The distance between two charges q1 = + 2 μC and q2 = + 6 μC is 15.0 cm. Calculate the distance from charge q1 to the points on the line segment joining the two charges where the electric field is zero.​

Answer 1

Answer:

The distance of the point is 5.5 cm from the charge q1.

Explanation:

Let a point is at the distance of x from the q1.

As the net electric field at the point is zero.

Thus, the electric field due to the charge q1 is equal and opposite to the electric field due to the charge q2.

$\frac{kq1}{ {(x)}^{2} } = \frac{kq2}{ {(d - x)}^{2} }$

where k is the electrostatic force constant and d is the distance between the charges.

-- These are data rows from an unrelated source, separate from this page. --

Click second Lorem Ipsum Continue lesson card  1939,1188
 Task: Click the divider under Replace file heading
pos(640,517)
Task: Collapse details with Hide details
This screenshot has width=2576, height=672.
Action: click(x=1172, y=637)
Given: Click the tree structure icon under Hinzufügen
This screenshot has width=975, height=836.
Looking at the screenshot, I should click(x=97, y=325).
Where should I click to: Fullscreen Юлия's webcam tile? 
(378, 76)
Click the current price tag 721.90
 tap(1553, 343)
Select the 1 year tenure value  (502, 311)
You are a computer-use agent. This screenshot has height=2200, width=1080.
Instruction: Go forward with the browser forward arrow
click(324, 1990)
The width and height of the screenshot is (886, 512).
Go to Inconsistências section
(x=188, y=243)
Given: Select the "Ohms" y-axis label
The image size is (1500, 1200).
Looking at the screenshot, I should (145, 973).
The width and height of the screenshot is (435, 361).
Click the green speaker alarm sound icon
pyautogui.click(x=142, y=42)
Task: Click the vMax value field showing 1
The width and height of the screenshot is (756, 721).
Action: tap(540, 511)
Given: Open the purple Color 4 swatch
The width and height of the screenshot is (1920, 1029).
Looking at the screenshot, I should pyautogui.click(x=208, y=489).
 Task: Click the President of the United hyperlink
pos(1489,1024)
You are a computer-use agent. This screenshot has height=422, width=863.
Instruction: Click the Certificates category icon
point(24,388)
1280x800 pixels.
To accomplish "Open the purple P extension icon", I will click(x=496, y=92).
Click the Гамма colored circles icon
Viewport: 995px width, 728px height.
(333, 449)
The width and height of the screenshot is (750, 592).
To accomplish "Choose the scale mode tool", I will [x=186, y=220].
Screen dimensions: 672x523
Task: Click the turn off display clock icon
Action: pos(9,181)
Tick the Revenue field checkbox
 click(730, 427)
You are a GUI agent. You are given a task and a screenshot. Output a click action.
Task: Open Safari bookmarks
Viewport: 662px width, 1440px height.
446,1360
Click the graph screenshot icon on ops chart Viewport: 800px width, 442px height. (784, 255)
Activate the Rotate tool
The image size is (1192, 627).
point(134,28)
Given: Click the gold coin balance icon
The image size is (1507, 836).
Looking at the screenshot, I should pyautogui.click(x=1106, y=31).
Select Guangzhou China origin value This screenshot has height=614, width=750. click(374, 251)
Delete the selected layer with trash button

Substituting the known values,

$\frac{q1}{ {(x)}^{2} } = \frac{q2}{ {(d - x)}^{2} } \\ \frac{2 \times {10}^{ - 6} }{{(x)}^{2} } = \frac{ 6\times {10}^{ - 6}}{ {(15 \times {10}^{ - 2} - x)}^{2} } \\ \frac{2 }{{(x)}^{2} } = \frac{ 6}{ {(0.15 - x)}^{2} } \\ 6 \times {(x)}^{2} = 2 \times {(0.15 - x)}^{2} \\ 3 \times {(x)}^{2} = {(0.15 - x)}^{2} \\ 1.732 \times x = 0.15 - x \\x(1.732 + 1) = 0.15 \\ 2.732 \times x = 0.15 \\ x = \frac{0.15}{2.732} \\ x = 0.055 m \\ x = 5.5cm$

Thus, the distance of point from the charge q1 is 5.5 cm.